Work to complete: The answer should contain every entry below, copied exactly.

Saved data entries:
================================
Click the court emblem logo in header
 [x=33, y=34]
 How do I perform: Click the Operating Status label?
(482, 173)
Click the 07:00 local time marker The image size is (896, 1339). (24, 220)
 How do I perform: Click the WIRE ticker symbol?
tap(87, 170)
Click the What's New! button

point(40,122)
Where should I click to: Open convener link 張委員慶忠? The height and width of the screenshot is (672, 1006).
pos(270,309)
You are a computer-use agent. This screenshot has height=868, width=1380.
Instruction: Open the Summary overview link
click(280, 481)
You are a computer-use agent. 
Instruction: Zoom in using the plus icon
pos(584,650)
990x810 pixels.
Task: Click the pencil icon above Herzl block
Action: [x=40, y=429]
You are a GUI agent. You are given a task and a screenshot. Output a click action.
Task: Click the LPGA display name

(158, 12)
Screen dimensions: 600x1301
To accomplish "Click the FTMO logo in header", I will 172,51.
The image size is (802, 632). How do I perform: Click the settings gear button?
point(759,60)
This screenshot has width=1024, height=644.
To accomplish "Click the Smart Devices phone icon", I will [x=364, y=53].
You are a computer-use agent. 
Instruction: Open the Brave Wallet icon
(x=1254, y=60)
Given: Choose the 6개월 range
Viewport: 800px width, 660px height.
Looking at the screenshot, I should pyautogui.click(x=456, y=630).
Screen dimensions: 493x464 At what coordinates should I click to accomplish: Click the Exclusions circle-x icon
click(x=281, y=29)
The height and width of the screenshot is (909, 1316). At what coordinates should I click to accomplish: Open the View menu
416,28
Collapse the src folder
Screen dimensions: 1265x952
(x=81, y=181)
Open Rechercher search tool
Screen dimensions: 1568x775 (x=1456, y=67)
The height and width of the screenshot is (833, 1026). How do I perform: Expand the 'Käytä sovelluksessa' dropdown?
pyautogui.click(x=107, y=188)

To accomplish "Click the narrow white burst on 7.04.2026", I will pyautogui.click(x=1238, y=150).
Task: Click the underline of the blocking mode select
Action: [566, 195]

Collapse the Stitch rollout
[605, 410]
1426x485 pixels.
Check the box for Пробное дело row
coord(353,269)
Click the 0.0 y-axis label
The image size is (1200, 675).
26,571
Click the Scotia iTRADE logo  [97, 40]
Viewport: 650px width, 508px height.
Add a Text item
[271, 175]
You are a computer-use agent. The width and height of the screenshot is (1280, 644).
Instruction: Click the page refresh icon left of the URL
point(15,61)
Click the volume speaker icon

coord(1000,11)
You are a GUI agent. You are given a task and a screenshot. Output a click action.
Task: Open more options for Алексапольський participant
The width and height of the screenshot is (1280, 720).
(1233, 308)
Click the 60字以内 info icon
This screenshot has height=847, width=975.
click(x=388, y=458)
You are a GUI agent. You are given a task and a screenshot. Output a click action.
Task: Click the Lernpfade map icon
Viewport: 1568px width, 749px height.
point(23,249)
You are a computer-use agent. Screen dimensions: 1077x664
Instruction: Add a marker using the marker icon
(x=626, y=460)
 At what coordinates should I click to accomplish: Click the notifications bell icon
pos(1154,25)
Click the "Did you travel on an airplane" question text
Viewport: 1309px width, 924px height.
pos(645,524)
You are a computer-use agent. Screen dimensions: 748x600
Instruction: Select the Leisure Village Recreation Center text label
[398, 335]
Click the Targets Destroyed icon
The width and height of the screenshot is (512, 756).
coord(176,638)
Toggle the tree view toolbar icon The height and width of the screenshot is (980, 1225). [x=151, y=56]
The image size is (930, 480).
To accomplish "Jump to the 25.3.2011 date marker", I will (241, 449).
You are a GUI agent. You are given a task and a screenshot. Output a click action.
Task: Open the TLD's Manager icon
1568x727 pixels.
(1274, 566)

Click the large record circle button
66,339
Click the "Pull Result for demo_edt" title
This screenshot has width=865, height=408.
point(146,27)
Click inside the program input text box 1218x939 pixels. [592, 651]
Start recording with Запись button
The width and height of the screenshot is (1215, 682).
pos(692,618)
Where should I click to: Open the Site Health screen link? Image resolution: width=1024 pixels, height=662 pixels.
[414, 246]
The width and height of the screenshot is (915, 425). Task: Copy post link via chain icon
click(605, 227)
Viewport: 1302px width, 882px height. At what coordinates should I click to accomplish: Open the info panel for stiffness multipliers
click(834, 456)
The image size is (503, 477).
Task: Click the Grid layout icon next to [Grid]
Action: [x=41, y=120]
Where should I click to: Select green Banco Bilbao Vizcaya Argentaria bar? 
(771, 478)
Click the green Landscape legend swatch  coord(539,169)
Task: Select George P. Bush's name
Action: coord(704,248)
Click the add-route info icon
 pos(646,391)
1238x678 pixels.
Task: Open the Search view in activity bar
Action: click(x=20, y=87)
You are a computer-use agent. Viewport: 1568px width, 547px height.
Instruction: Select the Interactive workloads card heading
================================
Task solution:
Click the court emblem logo in header
 [x=33, y=34]
 How do I perform: Click the Operating Status label?
(482, 173)
Click the 07:00 local time marker The image size is (896, 1339). (24, 220)
 How do I perform: Click the WIRE ticker symbol?
tap(87, 170)
Click the What's New! button

point(40,122)
Where should I click to: Open convener link 張委員慶忠? The height and width of the screenshot is (672, 1006).
pos(270,309)
You are a computer-use agent. This screenshot has height=868, width=1380.
Instruction: Open the Summary overview link
click(280, 481)
You are a computer-use agent. 
Instruction: Zoom in using the plus icon
pos(584,650)
990x810 pixels.
Task: Click the pencil icon above Herzl block
Action: [x=40, y=429]
You are a GUI agent. You are given a task and a screenshot. Output a click action.
Task: Click the LPGA display name

(158, 12)
Screen dimensions: 600x1301
To accomplish "Click the FTMO logo in header", I will 172,51.
The image size is (802, 632). How do I perform: Click the settings gear button?
point(759,60)
This screenshot has width=1024, height=644.
To accomplish "Click the Smart Devices phone icon", I will [x=364, y=53].
You are a computer-use agent. 
Instruction: Open the Brave Wallet icon
(x=1254, y=60)
Given: Choose the 6개월 range
Viewport: 800px width, 660px height.
Looking at the screenshot, I should pyautogui.click(x=456, y=630).
Screen dimensions: 493x464 At what coordinates should I click to accomplish: Click the Exclusions circle-x icon
click(x=281, y=29)
The height and width of the screenshot is (909, 1316). At what coordinates should I click to accomplish: Open the View menu
416,28
Collapse the src folder
Screen dimensions: 1265x952
(x=81, y=181)
Open Rechercher search tool
Screen dimensions: 1568x775 (x=1456, y=67)
The height and width of the screenshot is (833, 1026). How do I perform: Expand the 'Käytä sovelluksessa' dropdown?
pyautogui.click(x=107, y=188)

To accomplish "Click the narrow white burst on 7.04.2026", I will pyautogui.click(x=1238, y=150).
Task: Click the underline of the blocking mode select
Action: [566, 195]

Collapse the Stitch rollout
[605, 410]
1426x485 pixels.
Check the box for Пробное дело row
coord(353,269)
Click the 0.0 y-axis label
The image size is (1200, 675).
26,571
Click the Scotia iTRADE logo  [97, 40]
Viewport: 650px width, 508px height.
Add a Text item
[271, 175]
You are a computer-use agent. The width and height of the screenshot is (1280, 644).
Instruction: Click the page refresh icon left of the URL
point(15,61)
Click the volume speaker icon

coord(1000,11)
You are a GUI agent. You are given a task and a screenshot. Output a click action.
Task: Open more options for Алексапольський participant
The width and height of the screenshot is (1280, 720).
(1233, 308)
Click the 60字以内 info icon
This screenshot has height=847, width=975.
click(x=388, y=458)
You are a GUI agent. You are given a task and a screenshot. Output a click action.
Task: Click the Lernpfade map icon
Viewport: 1568px width, 749px height.
point(23,249)
You are a computer-use agent. Screen dimensions: 1077x664
Instruction: Add a marker using the marker icon
(x=626, y=460)
 At what coordinates should I click to accomplish: Click the notifications bell icon
pos(1154,25)
Click the "Did you travel on an airplane" question text
Viewport: 1309px width, 924px height.
pos(645,524)
You are a computer-use agent. Screen dimensions: 748x600
Instruction: Select the Leisure Village Recreation Center text label
[398, 335]
Click the Targets Destroyed icon
The width and height of the screenshot is (512, 756).
coord(176,638)
Toggle the tree view toolbar icon The height and width of the screenshot is (980, 1225). [x=151, y=56]
The image size is (930, 480).
To accomplish "Jump to the 25.3.2011 date marker", I will (241, 449).
You are a GUI agent. You are given a task and a screenshot. Output a click action.
Task: Open the TLD's Manager icon
1568x727 pixels.
(1274, 566)

Click the large record circle button
66,339
Click the "Pull Result for demo_edt" title
This screenshot has width=865, height=408.
point(146,27)
Click inside the program input text box 1218x939 pixels. [592, 651]
Start recording with Запись button
The width and height of the screenshot is (1215, 682).
pos(692,618)
Where should I click to: Open the Site Health screen link? Image resolution: width=1024 pixels, height=662 pixels.
[414, 246]
The width and height of the screenshot is (915, 425). Task: Copy post link via chain icon
click(605, 227)
Viewport: 1302px width, 882px height. At what coordinates should I click to accomplish: Open the info panel for stiffness multipliers
click(834, 456)
The image size is (503, 477).
Task: Click the Grid layout icon next to [Grid]
Action: [x=41, y=120]
Where should I click to: Select green Banco Bilbao Vizcaya Argentaria bar? 
(771, 478)
Click the green Landscape legend swatch  coord(539,169)
Task: Select George P. Bush's name
Action: coord(704,248)
Click the add-route info icon
 pos(646,391)
1238x678 pixels.
Task: Open the Search view in activity bar
Action: click(x=20, y=87)
You are a computer-use agent. Viewport: 1568px width, 547px height.
Instruction: Select the Interactive workloads card heading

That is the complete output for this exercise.